筋力と体重の関係

筋力の強さを比べる時に、
「ベンチプレスで何kg上げられる?」
なんて聞いたりする事はよくあるでしょう。

しかし、運動能力としての筋力を比べる場合、単に持ち上げられる重さだけを比較してもあまり意味がないという事を知っておいて下さい。

筋力は体重に比例する

実は筋力というのは、基本的に体重に比例して強くなるという性質を持っています。
意外かも知れませんが、これは単純に体が大きければその分だけ筋肉も大きいという理由からです。

筋肉の割合が同じでも、全体の量が大きくなれば筋肉の断面積も大きくなります

もちろんこれは「全体的にそういう傾向にある」というだけで、全ての人に当てはまるというわけではありません。
同じ体重でも数倍の筋力差があることは珍しくありませんから、一人一人の筋力と体重のバランスは人によって大きく異なります。

しかし、体重以外の条件を同じにした上で沢山の人を集めて、体重50kgの人と100kgの人筋力平均値を取ったとすれば、まず間違いなく体重100kgの人の方が上になるはずです。

つまり、体重が違うにも関わらず「何kg上げられるか?」だけで筋力を比べるという事は、身長が違う人同士が「飛び跳ねた時にどの高さまで届くか?」という事実だけでジャンプ力を比べるのと同じような方法あると言えるでしょう。

重要な「体重あたりの筋力」

それでは、意味のある方法で筋力を比べるにはどうすれば良いのでしょうか?

筋力が体重の影響を受けるのであれば、それを計算によって修正することで正確な比較が出来るはずです。つまり、筋力を体重で割った値同士を比較するわけです。

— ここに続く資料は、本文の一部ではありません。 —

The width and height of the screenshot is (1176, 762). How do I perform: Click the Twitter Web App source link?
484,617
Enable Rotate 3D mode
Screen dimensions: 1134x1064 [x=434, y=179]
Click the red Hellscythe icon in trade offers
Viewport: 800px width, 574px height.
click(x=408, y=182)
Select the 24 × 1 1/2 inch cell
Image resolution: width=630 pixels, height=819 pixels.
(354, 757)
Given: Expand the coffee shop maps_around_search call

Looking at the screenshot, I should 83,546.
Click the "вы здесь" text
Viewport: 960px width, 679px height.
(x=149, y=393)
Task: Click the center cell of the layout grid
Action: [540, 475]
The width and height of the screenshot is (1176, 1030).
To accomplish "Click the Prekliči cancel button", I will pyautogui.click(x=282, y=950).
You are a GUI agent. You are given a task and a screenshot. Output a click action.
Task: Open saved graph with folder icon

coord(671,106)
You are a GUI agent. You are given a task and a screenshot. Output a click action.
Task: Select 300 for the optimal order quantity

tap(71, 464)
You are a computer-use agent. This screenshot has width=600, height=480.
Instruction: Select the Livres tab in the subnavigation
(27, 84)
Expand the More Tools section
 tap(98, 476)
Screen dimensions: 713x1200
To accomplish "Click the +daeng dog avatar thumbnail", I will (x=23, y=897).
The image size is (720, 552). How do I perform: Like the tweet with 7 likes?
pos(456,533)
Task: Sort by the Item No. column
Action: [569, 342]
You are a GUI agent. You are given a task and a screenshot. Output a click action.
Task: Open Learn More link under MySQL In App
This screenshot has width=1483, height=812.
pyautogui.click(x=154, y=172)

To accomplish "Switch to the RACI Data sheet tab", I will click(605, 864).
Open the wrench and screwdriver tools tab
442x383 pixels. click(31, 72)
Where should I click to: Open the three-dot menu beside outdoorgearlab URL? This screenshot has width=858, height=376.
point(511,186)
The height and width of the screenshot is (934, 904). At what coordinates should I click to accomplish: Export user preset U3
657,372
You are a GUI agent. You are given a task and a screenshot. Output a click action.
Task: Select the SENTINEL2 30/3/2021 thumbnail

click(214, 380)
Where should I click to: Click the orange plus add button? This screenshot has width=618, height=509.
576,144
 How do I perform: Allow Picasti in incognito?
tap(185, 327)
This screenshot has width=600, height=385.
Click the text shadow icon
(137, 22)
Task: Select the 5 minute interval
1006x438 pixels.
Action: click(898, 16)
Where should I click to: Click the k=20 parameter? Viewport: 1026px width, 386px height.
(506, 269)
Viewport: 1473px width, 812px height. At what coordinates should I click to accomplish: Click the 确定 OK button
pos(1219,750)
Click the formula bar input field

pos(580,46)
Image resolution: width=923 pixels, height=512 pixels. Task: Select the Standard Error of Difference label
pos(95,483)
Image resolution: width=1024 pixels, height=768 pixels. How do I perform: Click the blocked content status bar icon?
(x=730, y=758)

仮に体重50kgと100kgの人が、2人とも100kgのウェイトでスクワットを行えるという場合を比較してみると、

体重50kgの人・・・100(筋力)/50(体重)=2
体重100kgの人・・・100(筋力)/100(体重)=1


となり、体重あたりでは50kgの人の方が2倍の脚力を持っているということが分かります。

運動能力を発揮する上では、体重と筋力のバランスが重要です

単純に脚力=地面を蹴る力と考えた場合、ジャンプ力を必要とする競技などで体重50kgの方がはるかに有利になる事は言うまでもありません。

運動能力を比べる上では、持ち上げられる重さそのものよりも体重あたりの筋力の方が重要である場合が多いのです。

「飛べない鳥」にならないために

生物学の世界では、鳥類は体重あたりの筋力が大きくないと自力で飛び上がることが出来ないということが明らかになっています。

鳥

ゾウやクジラのように大きな「鳥」は存在しないのもこのためで、プテラノドンなど太古の地球に生息していた翼竜は、高い場所から飛び降りてグライダーの様に滑空していたというのが説が有力です。

トレーニーも筋力だけに固執して体重とのバランスを考えないでいると「重いものを持ち上げられるけど実用性がまったく無い」なんていうスポーツの世界での”飛べない鳥”になってしまう危険があります。